The fine weather broke up on the morrow, and it rained heavily. Serge's
fever returned, and he spent a day of suffering, with his eyes
despairingly fixed upon the curtains through which the light now fell
dim and ashy grey as in a cellar. He could no longer see a trace of
sunshine, and he looked in vain for the shadow that had scared him, the
shadow of that lofty bough which had disappeared amid the mist and the
pouring rain, and seemed to have carried away with it the whole forest.
Towards evening he became slightly delirious and cried out to Albine
that the sun was dead, that he could hear all the sky, all the country
bewailing the death of the sun. She had to soothe him like a child,
promising him the sun, telling him that it would come back again, that
she would give it to him. But he also grieved for the plants. The seeds,
he said, must be suffering underground, waiting for the return of light;
they had nightmares, they also dreamed that they were crawling along an
underground passage, hindered by mounds of ruins, struggling madly to
reach the sunshine. And he began to weep and sob out in low tones that
winter was a disease of the earth, and that he should die with the
earth, unless the springtide healed them both.

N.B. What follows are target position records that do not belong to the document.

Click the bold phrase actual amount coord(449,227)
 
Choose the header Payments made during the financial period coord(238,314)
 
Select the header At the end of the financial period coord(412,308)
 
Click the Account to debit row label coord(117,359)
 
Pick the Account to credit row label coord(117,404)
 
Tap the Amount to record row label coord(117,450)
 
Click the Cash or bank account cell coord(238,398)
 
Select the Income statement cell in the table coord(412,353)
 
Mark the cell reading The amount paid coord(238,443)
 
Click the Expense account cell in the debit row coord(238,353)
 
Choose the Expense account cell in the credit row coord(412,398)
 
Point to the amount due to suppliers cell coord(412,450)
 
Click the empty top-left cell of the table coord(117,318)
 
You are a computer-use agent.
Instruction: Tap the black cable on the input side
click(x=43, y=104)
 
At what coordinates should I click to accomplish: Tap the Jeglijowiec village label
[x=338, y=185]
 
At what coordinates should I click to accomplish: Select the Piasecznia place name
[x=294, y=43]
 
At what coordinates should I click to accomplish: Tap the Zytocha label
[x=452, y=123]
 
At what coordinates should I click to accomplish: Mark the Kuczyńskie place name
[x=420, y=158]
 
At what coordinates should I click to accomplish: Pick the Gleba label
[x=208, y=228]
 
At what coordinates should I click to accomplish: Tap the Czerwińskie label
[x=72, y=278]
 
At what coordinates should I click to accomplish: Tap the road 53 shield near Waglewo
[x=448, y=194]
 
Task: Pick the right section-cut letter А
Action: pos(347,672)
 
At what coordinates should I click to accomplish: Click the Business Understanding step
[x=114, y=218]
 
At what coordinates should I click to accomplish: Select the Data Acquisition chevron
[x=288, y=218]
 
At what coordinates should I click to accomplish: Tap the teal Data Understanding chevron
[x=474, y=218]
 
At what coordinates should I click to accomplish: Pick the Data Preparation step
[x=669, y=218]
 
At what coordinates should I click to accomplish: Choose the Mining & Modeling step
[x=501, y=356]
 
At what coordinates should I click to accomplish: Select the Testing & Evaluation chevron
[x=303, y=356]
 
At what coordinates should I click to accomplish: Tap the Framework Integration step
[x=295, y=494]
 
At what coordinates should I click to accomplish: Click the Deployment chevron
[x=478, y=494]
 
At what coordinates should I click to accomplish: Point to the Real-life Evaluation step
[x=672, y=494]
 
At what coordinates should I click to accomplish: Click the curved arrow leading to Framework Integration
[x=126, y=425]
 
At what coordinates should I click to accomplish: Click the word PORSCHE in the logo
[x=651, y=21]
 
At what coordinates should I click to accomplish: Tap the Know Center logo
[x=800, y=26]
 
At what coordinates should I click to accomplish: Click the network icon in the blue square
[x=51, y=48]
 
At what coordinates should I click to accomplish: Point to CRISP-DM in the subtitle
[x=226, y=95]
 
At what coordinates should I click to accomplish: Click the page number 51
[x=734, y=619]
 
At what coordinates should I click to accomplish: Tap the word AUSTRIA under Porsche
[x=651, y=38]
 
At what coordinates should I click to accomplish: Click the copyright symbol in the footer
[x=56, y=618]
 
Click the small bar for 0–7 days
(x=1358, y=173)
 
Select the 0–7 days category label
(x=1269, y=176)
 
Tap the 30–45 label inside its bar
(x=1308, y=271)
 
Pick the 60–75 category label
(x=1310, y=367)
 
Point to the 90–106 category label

For three days more the weather was truly frightful. The downpour burst
over the trees with the awful clamour of an overflowing river. Gusts of
wind rolled by and beat against the windows with the violence of
enormous waves. Serge had insisted on Albine closing the shutters. By
lamplight he was no longer troubled by the gloom of the pallid curtains,
he no longer felt the greyness of the sky glide in through the smallest
chinks, and flow up to him like a cloud of dust intent on burying him.
However, increasing apathy crept upon him as he lay there with shrunken
arms and pallid features; his weakness augmented as the earth grew more
ailing. At times, when the clouds were inky black, when the bending
trees cracked, and the grass lay limp beneath the downpour like the hair
of a drowned woman, he all but ceased to breathe, and seemed to be
passing away, shattered by the hurricane. But at the first gleam of
light, at the tiniest speck of blue between two clouds, he breathed once
more and drank in the soothing calm of the drying leaves, the whitening
paths, the fields quaffing their last draught of water. Albine now also
longed for the sun; twenty times a day would she go to the window on the
landing to scan the sky, delighted at the smallest scrap of white that
she espied, but perturbed when she perceived any dusky, copper-tinted,
hail-laden masses, and ever dreading lest some sable cloud should kill
her dear patient. She talked of sending for Doctor Pascal, but Serge
would not have it.

'To-morrow there will be sunlight on the curtains,' he said, 'and then I
shall be well again.'

One evening when his condition was most alarming, Albine again gave him
her hand to rest his cheek upon. But when she saw that it brought him no
relief she wept to find herself powerless. Since he had fallen into the
lethargy of winter she had felt too weak to drag him unaided from the
nightmare in which he was struggling. She needed the assistance of
spring. She herself was fading away, her arms grew cold, her breath
scant; she no longer knew how to breathe life into him. For hours
together she would roam about the spacious dismal room, and as she
passed before the mirror and saw herself darkening in it, she thought
she had become hideous.

One morning, however, as she raised his pillows, not daring to try again
the broken spell of her hands, she fancied that she once more caught the
first day's smile on Serge's lips.

'Open the shutters,' he said faintly.

She thought him still delirious, for only an hour previously she had
seen but a gloomy sky on looking out from the landing.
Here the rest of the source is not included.